* Problem statement *
Without changing anything, reproduce every record below.
· · · ·
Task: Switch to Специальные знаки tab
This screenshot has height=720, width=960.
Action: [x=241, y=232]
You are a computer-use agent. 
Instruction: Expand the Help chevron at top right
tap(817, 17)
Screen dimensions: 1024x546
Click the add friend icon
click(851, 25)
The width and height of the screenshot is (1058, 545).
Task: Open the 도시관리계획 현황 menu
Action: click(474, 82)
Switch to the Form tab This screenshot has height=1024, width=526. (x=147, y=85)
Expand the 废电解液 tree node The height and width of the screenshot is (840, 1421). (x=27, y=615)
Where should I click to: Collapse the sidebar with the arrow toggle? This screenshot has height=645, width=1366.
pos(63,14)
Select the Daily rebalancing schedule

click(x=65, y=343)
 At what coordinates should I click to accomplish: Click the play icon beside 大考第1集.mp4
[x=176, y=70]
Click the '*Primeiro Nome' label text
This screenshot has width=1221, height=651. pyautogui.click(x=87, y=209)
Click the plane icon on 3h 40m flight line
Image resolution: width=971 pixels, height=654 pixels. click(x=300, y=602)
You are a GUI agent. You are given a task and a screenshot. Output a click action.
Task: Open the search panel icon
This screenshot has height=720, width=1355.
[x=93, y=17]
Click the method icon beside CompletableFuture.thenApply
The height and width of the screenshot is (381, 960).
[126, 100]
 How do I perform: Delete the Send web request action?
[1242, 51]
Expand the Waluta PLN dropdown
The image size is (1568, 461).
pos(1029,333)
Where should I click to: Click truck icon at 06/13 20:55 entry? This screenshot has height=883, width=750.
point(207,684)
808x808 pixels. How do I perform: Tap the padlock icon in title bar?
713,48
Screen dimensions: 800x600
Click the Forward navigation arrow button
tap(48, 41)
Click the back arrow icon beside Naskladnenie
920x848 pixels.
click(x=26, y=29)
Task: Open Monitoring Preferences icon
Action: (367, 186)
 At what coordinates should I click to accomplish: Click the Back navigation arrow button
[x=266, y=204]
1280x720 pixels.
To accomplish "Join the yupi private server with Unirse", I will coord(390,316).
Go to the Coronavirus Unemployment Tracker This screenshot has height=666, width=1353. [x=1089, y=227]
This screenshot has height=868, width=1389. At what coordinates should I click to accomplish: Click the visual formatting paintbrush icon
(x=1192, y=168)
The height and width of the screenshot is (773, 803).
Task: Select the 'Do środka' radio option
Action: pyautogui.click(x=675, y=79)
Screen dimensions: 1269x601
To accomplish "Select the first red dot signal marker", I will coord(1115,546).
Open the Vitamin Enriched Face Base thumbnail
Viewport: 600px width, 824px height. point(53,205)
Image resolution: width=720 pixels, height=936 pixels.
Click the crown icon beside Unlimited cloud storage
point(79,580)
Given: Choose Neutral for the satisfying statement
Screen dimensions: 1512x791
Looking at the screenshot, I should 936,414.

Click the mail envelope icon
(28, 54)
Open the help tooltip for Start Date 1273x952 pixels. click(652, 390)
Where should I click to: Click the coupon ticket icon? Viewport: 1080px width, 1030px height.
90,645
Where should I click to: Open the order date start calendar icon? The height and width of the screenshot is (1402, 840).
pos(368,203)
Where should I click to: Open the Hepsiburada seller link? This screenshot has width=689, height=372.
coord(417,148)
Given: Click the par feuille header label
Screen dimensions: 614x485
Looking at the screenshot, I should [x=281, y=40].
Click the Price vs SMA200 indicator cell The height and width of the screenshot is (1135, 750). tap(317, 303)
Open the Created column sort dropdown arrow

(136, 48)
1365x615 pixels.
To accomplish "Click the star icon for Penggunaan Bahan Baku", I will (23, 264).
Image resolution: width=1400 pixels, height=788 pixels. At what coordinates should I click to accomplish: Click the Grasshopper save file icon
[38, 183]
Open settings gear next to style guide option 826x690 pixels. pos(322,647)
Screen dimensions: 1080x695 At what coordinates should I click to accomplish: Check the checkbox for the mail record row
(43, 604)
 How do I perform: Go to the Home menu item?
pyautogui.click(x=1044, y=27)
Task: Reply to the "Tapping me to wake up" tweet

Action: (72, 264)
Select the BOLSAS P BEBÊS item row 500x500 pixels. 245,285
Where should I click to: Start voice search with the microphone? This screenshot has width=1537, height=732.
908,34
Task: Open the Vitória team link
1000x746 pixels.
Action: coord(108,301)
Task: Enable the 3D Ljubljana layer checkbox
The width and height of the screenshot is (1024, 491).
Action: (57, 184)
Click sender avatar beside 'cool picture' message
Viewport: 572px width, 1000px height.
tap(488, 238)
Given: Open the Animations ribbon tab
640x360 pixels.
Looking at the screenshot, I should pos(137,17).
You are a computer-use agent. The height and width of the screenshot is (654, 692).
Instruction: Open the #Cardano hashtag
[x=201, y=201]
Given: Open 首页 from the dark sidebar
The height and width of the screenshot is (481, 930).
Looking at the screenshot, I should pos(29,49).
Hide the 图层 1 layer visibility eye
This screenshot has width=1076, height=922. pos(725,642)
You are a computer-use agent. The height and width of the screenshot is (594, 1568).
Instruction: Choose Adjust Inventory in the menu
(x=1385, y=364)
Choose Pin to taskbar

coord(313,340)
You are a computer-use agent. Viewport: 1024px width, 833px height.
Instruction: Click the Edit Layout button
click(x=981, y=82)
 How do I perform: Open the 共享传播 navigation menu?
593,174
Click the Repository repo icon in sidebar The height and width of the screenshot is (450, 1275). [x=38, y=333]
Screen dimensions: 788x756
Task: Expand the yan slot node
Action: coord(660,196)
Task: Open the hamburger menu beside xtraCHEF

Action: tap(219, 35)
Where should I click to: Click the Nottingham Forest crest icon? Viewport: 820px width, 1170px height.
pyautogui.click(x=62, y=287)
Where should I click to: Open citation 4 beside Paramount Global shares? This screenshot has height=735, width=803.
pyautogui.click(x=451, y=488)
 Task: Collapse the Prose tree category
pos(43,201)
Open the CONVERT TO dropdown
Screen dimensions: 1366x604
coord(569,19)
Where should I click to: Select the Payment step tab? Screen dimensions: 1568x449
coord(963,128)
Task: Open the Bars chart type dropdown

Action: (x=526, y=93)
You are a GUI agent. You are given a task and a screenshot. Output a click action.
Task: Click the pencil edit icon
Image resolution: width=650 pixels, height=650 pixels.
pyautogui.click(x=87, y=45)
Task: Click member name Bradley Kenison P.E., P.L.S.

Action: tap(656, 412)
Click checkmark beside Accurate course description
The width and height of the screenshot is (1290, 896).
· · · ·
* Answer box *
Task: Switch to Специальные знаки tab
This screenshot has height=720, width=960.
Action: [x=241, y=232]
You are a computer-use agent. 
Instruction: Expand the Help chevron at top right
tap(817, 17)
Screen dimensions: 1024x546
Click the add friend icon
click(851, 25)
The width and height of the screenshot is (1058, 545).
Task: Open the 도시관리계획 현황 menu
Action: click(474, 82)
Switch to the Form tab This screenshot has height=1024, width=526. (x=147, y=85)
Expand the 废电解液 tree node The height and width of the screenshot is (840, 1421). (x=27, y=615)
Where should I click to: Collapse the sidebar with the arrow toggle? This screenshot has height=645, width=1366.
pos(63,14)
Select the Daily rebalancing schedule

click(x=65, y=343)
 At what coordinates should I click to accomplish: Click the play icon beside 大考第1集.mp4
[x=176, y=70]
Click the '*Primeiro Nome' label text
This screenshot has width=1221, height=651. pyautogui.click(x=87, y=209)
Click the plane icon on 3h 40m flight line
Image resolution: width=971 pixels, height=654 pixels. click(x=300, y=602)
You are a GUI agent. You are given a task and a screenshot. Output a click action.
Task: Open the search panel icon
This screenshot has height=720, width=1355.
[x=93, y=17]
Click the method icon beside CompletableFuture.thenApply
The height and width of the screenshot is (381, 960).
[126, 100]
 How do I perform: Delete the Send web request action?
[1242, 51]
Expand the Waluta PLN dropdown
The image size is (1568, 461).
pos(1029,333)
Where should I click to: Click truck icon at 06/13 20:55 entry? This screenshot has height=883, width=750.
point(207,684)
808x808 pixels. How do I perform: Tap the padlock icon in title bar?
713,48
Screen dimensions: 800x600
Click the Forward navigation arrow button
tap(48, 41)
Click the back arrow icon beside Naskladnenie
920x848 pixels.
click(x=26, y=29)
Task: Open Monitoring Preferences icon
Action: (367, 186)
 At what coordinates should I click to accomplish: Click the Back navigation arrow button
[x=266, y=204]
1280x720 pixels.
To accomplish "Join the yupi private server with Unirse", I will coord(390,316).
Go to the Coronavirus Unemployment Tracker This screenshot has height=666, width=1353. [x=1089, y=227]
This screenshot has height=868, width=1389. At what coordinates should I click to accomplish: Click the visual formatting paintbrush icon
(x=1192, y=168)
The height and width of the screenshot is (773, 803).
Task: Select the 'Do środka' radio option
Action: pyautogui.click(x=675, y=79)
Screen dimensions: 1269x601
To accomplish "Select the first red dot signal marker", I will coord(1115,546).
Open the Vitamin Enriched Face Base thumbnail
Viewport: 600px width, 824px height. point(53,205)
Image resolution: width=720 pixels, height=936 pixels.
Click the crown icon beside Unlimited cloud storage
point(79,580)
Given: Choose Neutral for the satisfying statement
Screen dimensions: 1512x791
Looking at the screenshot, I should 936,414.

Click the mail envelope icon
(28, 54)
Open the help tooltip for Start Date 1273x952 pixels. click(652, 390)
Where should I click to: Click the coupon ticket icon? Viewport: 1080px width, 1030px height.
90,645
Where should I click to: Open the order date start calendar icon? The height and width of the screenshot is (1402, 840).
pos(368,203)
Where should I click to: Open the Hepsiburada seller link? This screenshot has width=689, height=372.
coord(417,148)
Given: Click the par feuille header label
Screen dimensions: 614x485
Looking at the screenshot, I should [x=281, y=40].
Click the Price vs SMA200 indicator cell The height and width of the screenshot is (1135, 750). tap(317, 303)
Open the Created column sort dropdown arrow

(136, 48)
1365x615 pixels.
To accomplish "Click the star icon for Penggunaan Bahan Baku", I will (23, 264).
Image resolution: width=1400 pixels, height=788 pixels. At what coordinates should I click to accomplish: Click the Grasshopper save file icon
[38, 183]
Open settings gear next to style guide option 826x690 pixels. pos(322,647)
Screen dimensions: 1080x695 At what coordinates should I click to accomplish: Check the checkbox for the mail record row
(43, 604)
 How do I perform: Go to the Home menu item?
pyautogui.click(x=1044, y=27)
Task: Reply to the "Tapping me to wake up" tweet

Action: (72, 264)
Select the BOLSAS P BEBÊS item row 500x500 pixels. 245,285
Where should I click to: Start voice search with the microphone? This screenshot has width=1537, height=732.
908,34
Task: Open the Vitória team link
1000x746 pixels.
Action: coord(108,301)
Task: Enable the 3D Ljubljana layer checkbox
The width and height of the screenshot is (1024, 491).
Action: (57, 184)
Click sender avatar beside 'cool picture' message
Viewport: 572px width, 1000px height.
tap(488, 238)
Given: Open the Animations ribbon tab
640x360 pixels.
Looking at the screenshot, I should pos(137,17).
You are a computer-use agent. The height and width of the screenshot is (654, 692).
Instruction: Open the #Cardano hashtag
[x=201, y=201]
Given: Open 首页 from the dark sidebar
The height and width of the screenshot is (481, 930).
Looking at the screenshot, I should pos(29,49).
Hide the 图层 1 layer visibility eye
This screenshot has width=1076, height=922. pos(725,642)
You are a computer-use agent. The height and width of the screenshot is (594, 1568).
Instruction: Choose Adjust Inventory in the menu
(x=1385, y=364)
Choose Pin to taskbar

coord(313,340)
You are a computer-use agent. Viewport: 1024px width, 833px height.
Instruction: Click the Edit Layout button
click(x=981, y=82)
 How do I perform: Open the 共享传播 navigation menu?
593,174
Click the Repository repo icon in sidebar The height and width of the screenshot is (450, 1275). [x=38, y=333]
Screen dimensions: 788x756
Task: Expand the yan slot node
Action: coord(660,196)
Task: Open the hamburger menu beside xtraCHEF

Action: tap(219, 35)
Where should I click to: Click the Nottingham Forest crest icon? Viewport: 820px width, 1170px height.
pyautogui.click(x=62, y=287)
Where should I click to: Open citation 4 beside Paramount Global shares? This screenshot has height=735, width=803.
pyautogui.click(x=451, y=488)
 Task: Collapse the Prose tree category
pos(43,201)
Open the CONVERT TO dropdown
Screen dimensions: 1366x604
coord(569,19)
Where should I click to: Select the Payment step tab? Screen dimensions: 1568x449
coord(963,128)
Task: Open the Bars chart type dropdown

Action: (x=526, y=93)
You are a GUI agent. You are given a task and a screenshot. Output a click action.
Task: Click the pencil edit icon
Image resolution: width=650 pixels, height=650 pixels.
pyautogui.click(x=87, y=45)
Task: Click member name Bradley Kenison P.E., P.L.S.

Action: tap(656, 412)
Click checkmark beside Accurate course description
The width and height of the screenshot is (1290, 896).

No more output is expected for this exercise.